Tate McMillin, regional sales manager at Pacific Life Retirement Solutions, says that the fee compression confronting advisors is playing a role in their annuity product interests.
“There’s been a bit of a pendulum swing away from fee-based annuity strategies like variable annuities and toward spread-based products like fixed-index annuities and RILAs,” says McMillin. “And in those latter two strategies, there is not an explicit fee presentation to the client, which many advisors and clients find attractive.”
Sales of registered index-linked annuities (RILAs) reached $65.6 billion in 2024, 38 percent higher than in 2023. LIMRA says 2024 marked the first year ever that RILA sales surpassed traditional variable annuity sales, which was $60.9 billion in 2024.
“We’re definitely seeing the rise of popularity of RILAs, and I think that is indicative of a few things,” says McMillin. “I think it’s representative of a growing shift toward asset protection, fee compression, need for account value growth, and all that combined with an aging population.”
The high-interest-rate environment of the past few years, and America’s growing population nearing retirement age, also have been catalysts for the boom in annuity sales. Research released in July from the Alliance for Lifetime Income by LIMRA found that 58 percent of consumers ages 45 to 75 are concerned that their Social Security benefits will be reduced based on recent actions taken by the federal government, and that 30 percent of consumers ages 61 to 65 say they are now considering delaying retirement.
“This whole question of how much guaranteed income will I have from Social Security, at what age can I get my full benefit, and is it going to get adjusted? I think that plays into the psyche of some of this retirement planning,” says Hodgens. “I think advisors working with consumers bring up annuities as a guaranteed income source to complement Social Security and other guaranteed income they may have, maybe from a pension.”
The Trump Administration has considered regulatory changes overseeing annuities during this time of booming sales. In August, the US Department of Labor withdrew a direct final rule that would have eliminated a regulatory safe harbor in place since 2006 for selecting annuity providers in workplace retirement plans. The DOL’s withdrawal decision followed significant opposition from the Insured Retirement Institute and other industry stakeholders.

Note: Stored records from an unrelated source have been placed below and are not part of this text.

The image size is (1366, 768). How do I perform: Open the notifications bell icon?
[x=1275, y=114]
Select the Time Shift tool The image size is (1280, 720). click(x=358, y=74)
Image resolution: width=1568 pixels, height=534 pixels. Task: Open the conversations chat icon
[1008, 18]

“Policymakers are trying to expand retirement plan coverage and promote lifetime income options which annuities are part of, and we saw that removing the safe harbor would move in the opposite direction by creating more uncertainty and reducing access to innovative products like annuities,” Emily Micale, director of federal regulatory affairs at the Insured Retirement Institute, tells InvestmentNews.
Lau, whose annuity and insurance marketplace DPL Financial Partners is used by 1,500 RIA firms and 13,000 advisors spanning about $2 trillion in collective assets, thinks consumers would benefit from additional regulation of annuities.

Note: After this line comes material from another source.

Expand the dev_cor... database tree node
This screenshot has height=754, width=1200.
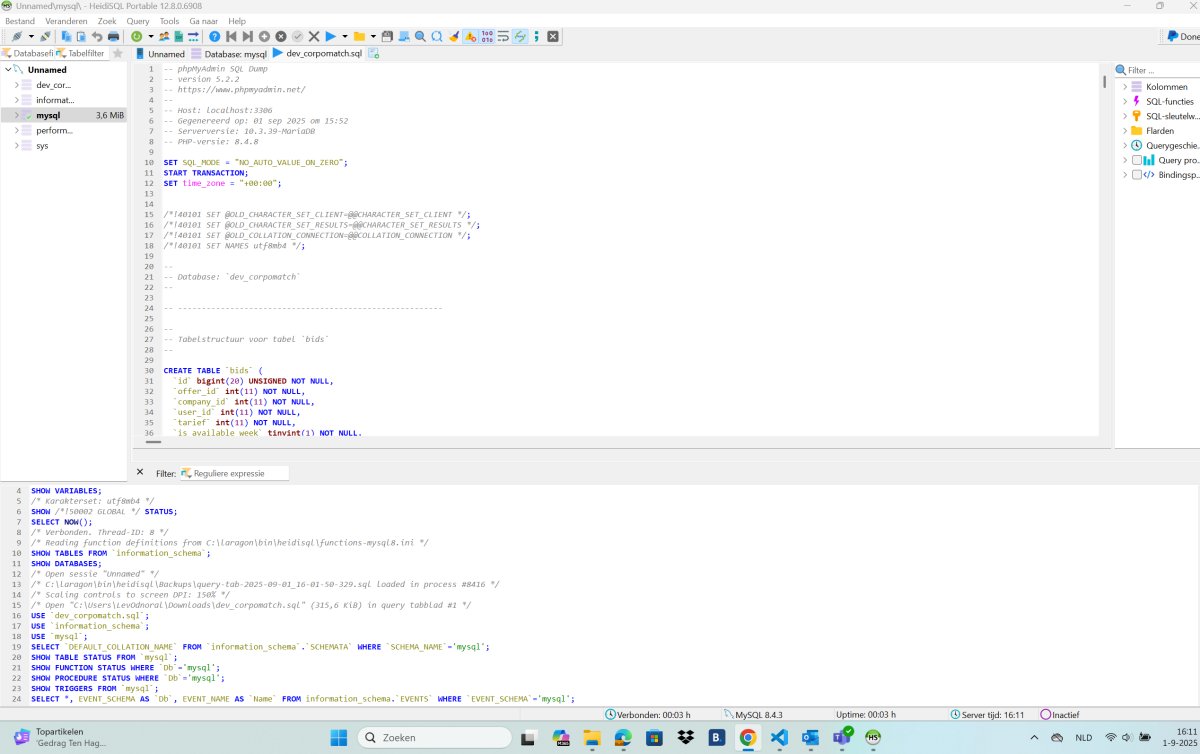pos(17,85)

“I think the current regular landscape is actually very favorable to annuities, maybe a little too favorable as there isn’t a fiduciary standard relative to annuities. They still operate only under a suitability standard, regulatory wise,” Lau says. “So that gives advisors and compliance departments a fair amount of leeway in being able to sell an annuity to an individual. We’ve been big supporters of a fiduciary rule because we think it would be good overall for the industry in the long term, and certainly much better for consumers.”